Design, synthesis and evaluation of diarylpiperazine derivatives as potent anti-tubercular agents
- Eur J Med Chem. 2015 Nov 13:105:238-44. doi: 10.1016/j.ejmech.2015.10.024.
- 1. Medicinal Chemistry Research Laboratory, Department of Pharmacy, Birla Institute of Technology & Science, Pilani, 333031, India.
- 2. Institute for Tuberculosis Research, MC-964 College of Pharmacy, University of Illino's at Chicago, 833 S. Wood St, Chicago, IL, 60621-7231, USA.
- 3. Medicinal Chemistry Research Laboratory, Department of Pharmacy, Birla Institute of Technology & Science, Pilani, 333031, India. Electronic address: [email protected].
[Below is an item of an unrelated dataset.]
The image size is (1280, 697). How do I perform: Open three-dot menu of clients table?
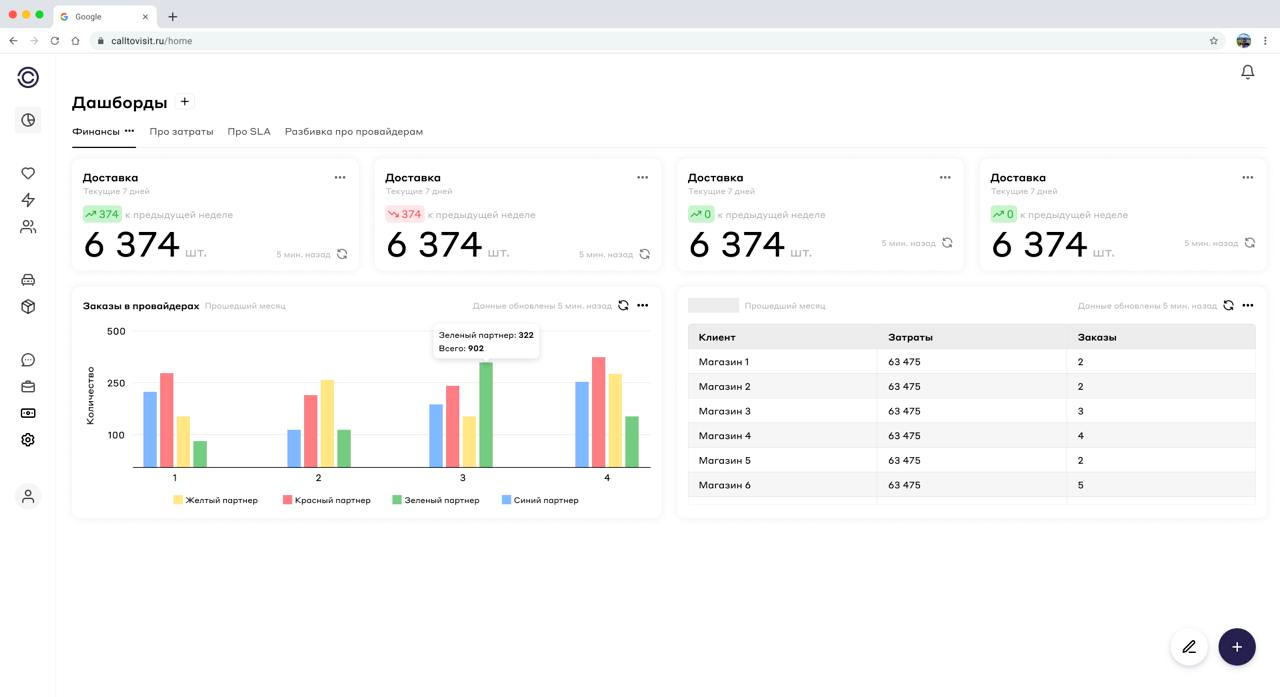coord(1247,305)
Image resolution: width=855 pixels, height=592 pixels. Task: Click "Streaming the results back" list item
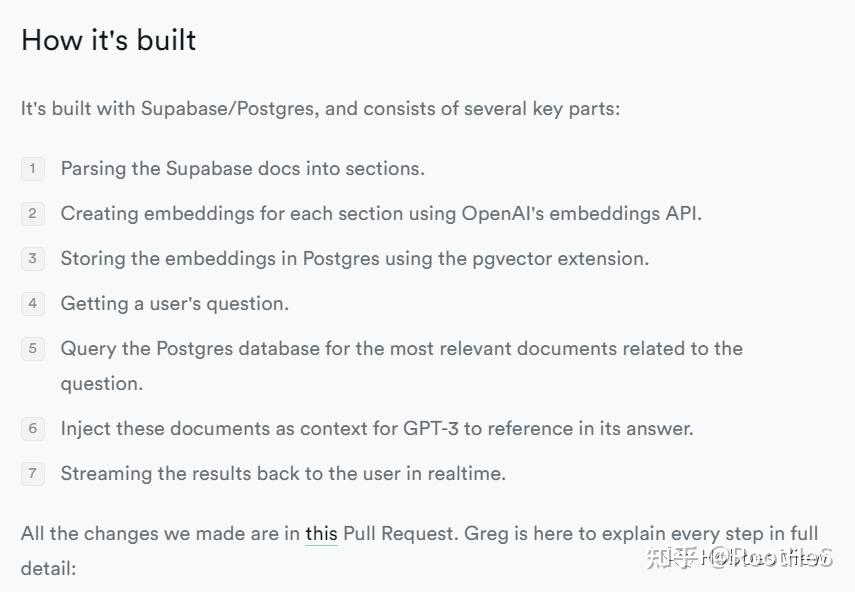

Molecular hybridization is an emerging approach to design novel ligands by combination of two or more pharmacophoric subunits of known bioactive compounds. In the present study, we have designed a novel series of diarylpiperazine analogues, synthesized, characterized using FTIR, (1)H NMR, Mass, Elemental analysis and evaluated their in-vitro anti-tubercular activity. Among the reported sixteen diarylpiperazines, eleven analogues exhibited significant anti-tubercular activity against Mycobacterium tuberculosis H37Rv strain with MIC values below 6.25 μg/mL and good selectivity index. Structure activity relationship studies concluded that, ortho-para directing group (except para chloro) substitution on ortho and para position of piperazine attached phenyl ring favored anti-tubercular activity.